IMO there isn’t much of an upper limit, as long as roas is decent the limit exists elsewhere (manufacturing, people, etc) and any gains in those areas means more advertising spend is viable.
Hyper targeting can grow the advertising pie. Eventually meta can become basically "the ultimate salesman" hand delivering users to 3rd parties that completely fulfill a problem the user has. The amount they could charge to completely take care of all user acquisition(especially if theres an implied threat of "we'll take all your customers to your competitor if you fuck around") is astounding.
So many well thought out words and almost none about product, users or the people who actually provide the asset being monetised.
The products they make are sugar and if you wean yourself off you find they’re not actually important to you. There may be a strong hold, but switch focus and it’s easily broken.
There’s vulnerability there just waiting to be exploited.
I don't know why you're being down-voted. The societal implications of Meta's products are profound and as yet poorly understood. I always encourage friends and family to remove social media apps from their phones. The thought of AR glasses controlled by Meta creeps me out.
Technically true but till date all the evidence about people weaning off it is against it. The social media addiction has become worse over the years and the companies serving this are valued at trillions. So what you say is technically true but it has a smaller chance of it happening than meta failing to monetize AI
Sounds pretty obvious, why would they be doing something that would hurt their business metrics - which are correlated with increasing ads ROI since it unlocks higher spend.
I think this might be a general reference to the ever declining efficacy of manual targeting after ATT/GDPR.
So even if automatic (black box) targeting merely maintains its effectiveness, it’s relatively better for advertisers to shift spend towards it at the margin.
I think another mistake is people thinking metaverse = VR. Metaverse is a catch all term for the post-smartphone internet. Things like the RayBan glasses, Orion, that EMG wristband they showed at connect, etc. are all part of that.
I'd argue that there is 0 evidence so far that there will be a "post-smartphone internet", at least in the near/mid term.

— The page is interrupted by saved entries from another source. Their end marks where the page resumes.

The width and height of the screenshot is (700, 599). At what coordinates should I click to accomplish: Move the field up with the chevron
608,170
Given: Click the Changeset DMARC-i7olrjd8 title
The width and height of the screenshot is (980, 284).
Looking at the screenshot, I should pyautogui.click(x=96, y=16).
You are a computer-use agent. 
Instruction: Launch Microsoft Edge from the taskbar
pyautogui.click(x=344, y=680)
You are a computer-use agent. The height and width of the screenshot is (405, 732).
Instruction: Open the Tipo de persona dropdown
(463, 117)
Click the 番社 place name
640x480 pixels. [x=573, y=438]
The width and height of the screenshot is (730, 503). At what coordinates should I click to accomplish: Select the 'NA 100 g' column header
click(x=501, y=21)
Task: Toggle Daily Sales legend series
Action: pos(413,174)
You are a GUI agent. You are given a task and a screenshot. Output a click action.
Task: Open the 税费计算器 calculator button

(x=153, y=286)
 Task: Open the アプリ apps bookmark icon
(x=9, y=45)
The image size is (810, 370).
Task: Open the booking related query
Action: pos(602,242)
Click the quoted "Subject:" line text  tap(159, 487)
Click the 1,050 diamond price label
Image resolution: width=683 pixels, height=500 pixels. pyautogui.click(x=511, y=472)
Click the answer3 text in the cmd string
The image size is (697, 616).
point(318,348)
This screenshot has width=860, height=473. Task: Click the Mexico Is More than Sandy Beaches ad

Sure, those wearables may find niche use cases, but Zuckerberg definitely believed that the "Metaverse" (god I hate that term) would be the Next Big Computing Platform, as significant as the switch from desktops and laptops to smartphones. That has certainly not happened, and lots of people, myself included, still feel that all of these other devices are at best a "oh, that's cool" for a bit before ending up in a drawer somewhere, or at worst an undesired annoyance.
Agreed, but unrelated to if Meta/Zuck are right or successful, thinking of the metaverse as just a VR play is wrong and also underestimates the scope of the project.
The stock dropping below $90 coupled with all the blatantly untrue “no one uses meta anymore” posts on reddit seemed to be sheer stupidity tbh. They were reporting earnings and user growth at the time. It’s now >$570, a similar rise to Nvidia.
It should be a lesson in doing the opposite to /r/stocks sentiment. (They also had tons of posts on why shorting nvidia would be a great idea a year ago).
Basically do the opposite to the most uneducated group of investors you can find and you have a good chance at making money off their bad trades. Don’t try to inverse the large firms with huge amount of research. Just inverse reddit for easy money.
They're spending more on VR in 2024 than 2023. As much as it's laughed at, I believe VR/AR will be a big platform, it's still growing healthily. And it's pretty awesome, go try the Quest 3. Most importantly for Meta, they completely own VR at this point. There's so much hardware and software that needs to be developed in order to compete that I doubt anyone can do it at this point. Apple tried, but besides the high price the software is just not mature enough, it takes many years to develop all the necessary parts.